This is pretty interesting. I'm reading John Taylor Gatto's The Underground History of American Education and one part is just far too amazing to not blog. Apparently, the core inspiration for American public education int the 19th century was the Hindu system. Gatto explains how a clergyman, Andrew Bell, saw some real potential in their use of free schooling as a reinforcement of the caste system:
Bell noticed that in some places Hinduism had created a mass schooling institution for children of the ordinary, one inculcating a curriculum of self-abnegation and willing servility. In these places hundreds of children were gathered in a single gigantic room, divided into phalanxes of ten under the direction of student leaders with the whole ensemble directed by a Brahmin. In the Roman manner, paid pedagogues drilled underlings in the memorization and imitation of desired attitudes and these underlings drilled the rest.
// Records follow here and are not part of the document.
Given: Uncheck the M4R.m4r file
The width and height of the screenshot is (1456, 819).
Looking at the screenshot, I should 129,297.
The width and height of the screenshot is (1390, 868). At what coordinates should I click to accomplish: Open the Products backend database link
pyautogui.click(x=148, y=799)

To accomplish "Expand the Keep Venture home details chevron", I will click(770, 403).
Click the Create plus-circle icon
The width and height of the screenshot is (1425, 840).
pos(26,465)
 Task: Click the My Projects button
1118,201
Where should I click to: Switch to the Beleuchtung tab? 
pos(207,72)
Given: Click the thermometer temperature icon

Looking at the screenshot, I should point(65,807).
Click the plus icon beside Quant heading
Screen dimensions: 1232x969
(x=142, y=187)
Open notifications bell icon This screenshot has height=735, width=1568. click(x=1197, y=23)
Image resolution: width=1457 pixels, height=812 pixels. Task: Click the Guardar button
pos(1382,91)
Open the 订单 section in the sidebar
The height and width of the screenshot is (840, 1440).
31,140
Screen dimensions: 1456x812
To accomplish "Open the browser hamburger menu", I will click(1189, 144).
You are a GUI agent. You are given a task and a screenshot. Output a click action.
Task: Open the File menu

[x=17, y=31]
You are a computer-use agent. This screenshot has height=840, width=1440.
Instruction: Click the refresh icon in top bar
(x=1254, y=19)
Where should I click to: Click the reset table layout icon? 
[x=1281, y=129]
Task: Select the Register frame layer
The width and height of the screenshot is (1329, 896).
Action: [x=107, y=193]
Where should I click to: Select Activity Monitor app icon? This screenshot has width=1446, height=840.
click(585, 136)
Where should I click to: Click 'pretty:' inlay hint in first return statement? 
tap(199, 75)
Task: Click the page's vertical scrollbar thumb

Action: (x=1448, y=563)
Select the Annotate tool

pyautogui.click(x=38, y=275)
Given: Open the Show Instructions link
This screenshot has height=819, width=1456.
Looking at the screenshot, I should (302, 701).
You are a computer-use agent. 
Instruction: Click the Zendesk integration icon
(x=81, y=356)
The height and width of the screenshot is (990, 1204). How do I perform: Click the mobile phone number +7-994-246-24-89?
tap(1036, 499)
Here was a social technology made in heaven for the factories and mines of Britain, still uncomfortably saturated in older yeoman legends of liberty and dignity, one not yet possessing the perfect proletarian attitudes mass production must have for maximum efficiency. Nobody in the early years of British rule had made a connection between this Hindu practice and the pressing requirements of an industrial future. Nobody, that is, until a thirty-four-year-old Scotsman arrived in India as military chaplain.
Bell brought this system back to Britain and eventually it found its way to America.
The book is fascinating; I highly recommend it, and you can read it for free!